United Prime Minister Oudstryder dissolves parliament in 1952, the tercentenary of Jan van Riebeeck's landing at the Cape of Good Hope. His Nationalist rivals take advantage of the occasion, organising a massive pageant in Cape Town. Speeches, processions, and gatherings mushroom at famous battlefields. British imperialism is decried as the national enemy. A wave of Afrikaner patriotism rocks South Africa as the polls are opened: Oudstryder and his pro-English colleagues are doomed. The triumphant Nationalists return 83 seats against the United Party's 56, securing a majority in every province but Natal.
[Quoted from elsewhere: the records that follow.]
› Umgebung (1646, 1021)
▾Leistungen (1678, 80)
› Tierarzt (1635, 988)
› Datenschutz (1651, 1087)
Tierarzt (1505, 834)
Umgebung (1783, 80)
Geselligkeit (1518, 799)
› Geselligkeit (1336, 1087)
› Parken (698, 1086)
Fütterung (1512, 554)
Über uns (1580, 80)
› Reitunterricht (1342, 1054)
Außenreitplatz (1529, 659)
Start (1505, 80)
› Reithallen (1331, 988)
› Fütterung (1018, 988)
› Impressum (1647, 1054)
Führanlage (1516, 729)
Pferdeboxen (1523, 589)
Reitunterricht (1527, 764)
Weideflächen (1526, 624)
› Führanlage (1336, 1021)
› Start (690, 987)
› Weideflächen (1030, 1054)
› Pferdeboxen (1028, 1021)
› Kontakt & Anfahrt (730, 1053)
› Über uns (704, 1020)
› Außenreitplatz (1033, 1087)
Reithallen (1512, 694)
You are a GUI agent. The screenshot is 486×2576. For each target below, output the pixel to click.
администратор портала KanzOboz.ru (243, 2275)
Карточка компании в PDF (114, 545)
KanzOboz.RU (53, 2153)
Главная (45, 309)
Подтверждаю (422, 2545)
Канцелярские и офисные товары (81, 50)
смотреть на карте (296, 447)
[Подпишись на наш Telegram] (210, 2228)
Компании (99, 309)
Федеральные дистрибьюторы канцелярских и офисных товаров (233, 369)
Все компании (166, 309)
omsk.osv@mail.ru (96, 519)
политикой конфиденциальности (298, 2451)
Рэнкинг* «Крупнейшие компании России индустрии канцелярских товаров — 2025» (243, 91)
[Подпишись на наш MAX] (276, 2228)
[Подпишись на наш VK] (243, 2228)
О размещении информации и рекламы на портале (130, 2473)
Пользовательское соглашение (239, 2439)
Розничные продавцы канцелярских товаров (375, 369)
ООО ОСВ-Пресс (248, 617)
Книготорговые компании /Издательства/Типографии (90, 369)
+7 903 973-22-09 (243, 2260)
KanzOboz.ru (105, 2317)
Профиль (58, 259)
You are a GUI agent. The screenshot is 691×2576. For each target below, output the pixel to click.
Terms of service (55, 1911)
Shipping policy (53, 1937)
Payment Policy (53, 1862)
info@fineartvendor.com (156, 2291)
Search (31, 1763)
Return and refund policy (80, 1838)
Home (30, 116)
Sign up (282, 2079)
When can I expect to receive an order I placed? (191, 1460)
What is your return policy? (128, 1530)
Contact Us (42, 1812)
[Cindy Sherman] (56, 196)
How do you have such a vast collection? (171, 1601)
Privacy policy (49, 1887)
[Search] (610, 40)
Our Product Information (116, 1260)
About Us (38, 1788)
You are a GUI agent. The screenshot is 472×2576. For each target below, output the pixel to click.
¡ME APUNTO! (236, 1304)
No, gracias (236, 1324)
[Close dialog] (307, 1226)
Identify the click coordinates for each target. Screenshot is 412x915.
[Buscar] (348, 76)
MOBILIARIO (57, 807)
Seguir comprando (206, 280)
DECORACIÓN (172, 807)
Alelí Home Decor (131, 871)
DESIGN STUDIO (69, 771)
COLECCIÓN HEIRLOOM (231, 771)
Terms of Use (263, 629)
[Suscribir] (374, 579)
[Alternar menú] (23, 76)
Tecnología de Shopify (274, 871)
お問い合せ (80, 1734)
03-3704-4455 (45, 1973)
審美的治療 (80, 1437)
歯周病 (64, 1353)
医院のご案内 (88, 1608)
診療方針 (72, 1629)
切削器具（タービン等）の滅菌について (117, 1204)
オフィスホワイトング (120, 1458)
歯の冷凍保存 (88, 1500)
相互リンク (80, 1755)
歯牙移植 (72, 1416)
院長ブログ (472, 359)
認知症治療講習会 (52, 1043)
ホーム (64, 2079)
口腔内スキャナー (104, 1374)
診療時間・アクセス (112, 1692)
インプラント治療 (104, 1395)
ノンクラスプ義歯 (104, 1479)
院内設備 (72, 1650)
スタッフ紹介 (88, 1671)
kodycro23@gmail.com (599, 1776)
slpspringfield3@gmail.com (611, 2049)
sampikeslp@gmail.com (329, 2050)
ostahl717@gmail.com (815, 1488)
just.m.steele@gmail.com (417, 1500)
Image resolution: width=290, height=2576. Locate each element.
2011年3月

==Accuracy of predictions==

The book correctly predicted the end of the long tenure in power of the United Party of Jan Smuts and the rise to power of the National Party, followed by a rupture with the British Commonwealth and the proclamation of a second "South African Republic".

In Keppel-Jones' prediction, however, the National Party institutes a totalitarian fascist-style dictatorship and completely suppresses all dissent—to a far greater degree than the actual apartheid government was to implement even in its most repressive phases.

Keppel-Jones further predicts a mass exodus of South Africa's British diaspora; an uprising led by the Zulus, which is suppressed with much bloodshed; a constant state of overt and guerrilla warfare; a totally intransigent attitude by the Afrikaner leadership leading to increasing tensions with the rest of the world, culminating with an international military intervention—which leads to the toppling of the regime, followed by the killing or expulsion of the remaining white population, much of it migrating to Argentina; and an economic collapse and social degeneration, with the inexperienced and incompetent new government proving unable to maintain the political and economic structures which were handed over to them by the international community.

Researcher Gary Baines compared the book's deeply pessimistic message and its looking forwards to a disastrous future to the tone of J. M. Coetzee's Waiting for the Barbarians several decades later in 1982.